How romantic it would be to live the life of a real writer. Early morning writing sessions with a typewriter by a lake and perfectly developed ideas floating from my head onto the page. I would see a leaf fall from a tree and convert that moment into an epic chapter about change, expectations, and the circle of life.
I told myself that if I ever got the opportunity to become a real writer, I would take the money the publishers gave me and find a quiet apartment in a quiet city in a quiet corner of the planet and write my epic first, and last, novel. Then I’d go into hiding like J. D. Salinger, live off the royalties, and once in a while reply to letters from high school students who were forced to study my book for their English independent study projects.
Instead, when I signed my contract with HarperCollins, I wrote the bulk of this book on my mother’s dining table at home in Toronto. I walked around the same neighborhood I grew up in, taking familiar routes where the nostalgia fades and gentrification continues to thrive. I politely avoided my wonderful editors’ recommendations to write an outline [2]and spent an entire summer free writing. I then spent the rest of the fall and winter rewriting from scratch, after failing to find a thread that joined all my summer jumbles together. [3]

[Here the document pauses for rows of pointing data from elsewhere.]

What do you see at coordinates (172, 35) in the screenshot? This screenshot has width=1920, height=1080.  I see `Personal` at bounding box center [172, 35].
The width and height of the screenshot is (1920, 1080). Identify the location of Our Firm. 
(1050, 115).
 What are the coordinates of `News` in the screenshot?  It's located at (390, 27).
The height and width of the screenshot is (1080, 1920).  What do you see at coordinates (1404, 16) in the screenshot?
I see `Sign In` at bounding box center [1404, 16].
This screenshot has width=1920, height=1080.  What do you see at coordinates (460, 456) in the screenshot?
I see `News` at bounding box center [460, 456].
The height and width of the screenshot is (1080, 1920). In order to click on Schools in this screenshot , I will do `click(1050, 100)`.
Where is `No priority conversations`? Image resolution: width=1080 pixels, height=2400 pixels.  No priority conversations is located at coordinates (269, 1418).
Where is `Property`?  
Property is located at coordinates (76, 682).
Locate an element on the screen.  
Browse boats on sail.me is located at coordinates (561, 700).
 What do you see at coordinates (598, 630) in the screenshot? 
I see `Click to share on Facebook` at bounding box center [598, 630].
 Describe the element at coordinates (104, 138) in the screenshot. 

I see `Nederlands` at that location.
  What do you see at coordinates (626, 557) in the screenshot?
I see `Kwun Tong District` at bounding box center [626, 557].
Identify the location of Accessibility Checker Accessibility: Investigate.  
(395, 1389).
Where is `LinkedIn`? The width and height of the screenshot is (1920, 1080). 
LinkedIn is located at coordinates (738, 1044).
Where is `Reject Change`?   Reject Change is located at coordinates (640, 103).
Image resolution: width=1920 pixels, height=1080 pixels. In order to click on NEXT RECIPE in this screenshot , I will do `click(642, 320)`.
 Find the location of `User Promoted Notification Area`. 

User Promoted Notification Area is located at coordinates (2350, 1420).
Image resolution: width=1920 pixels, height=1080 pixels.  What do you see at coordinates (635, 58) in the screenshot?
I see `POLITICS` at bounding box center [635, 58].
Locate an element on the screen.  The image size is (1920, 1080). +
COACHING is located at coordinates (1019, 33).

Being a full-time creative came with other unglamorous challenges. Poor posture and neglecting to do the most basic stretches flared up a preexisting lower back injury, so sitting for more than an hour, whether at my dining room table, in a movie theater, or on a private jet, resulted in pain for the rest of the day. Irony never loses its sense of humor. Sitting down to write became more taxing on my body than my previous life as an elementary school teacher, when I stood all day in front of a class.
I experienced profound creative moments during the writing process late at night, only to forget them in the morning. I began to keep a notebook to flesh out ideas when they struck, but I couldn’t understand my own chicken scratch when it was time to revisit.
Yeah, the glorious life of “real writer” continues to elude me, or maybe I just overly romanticized it in my head. When those romantic ideas didn’t match the life I had in front of me, I began feeling disappointed, betrayed, and generally crappy. In order to feel better, I had to let go of the expectations I had and open myself up to finding, discovering, and creating beauty in the circumstances in front of me and not the fantasies between my ears. And that’s what this book is about.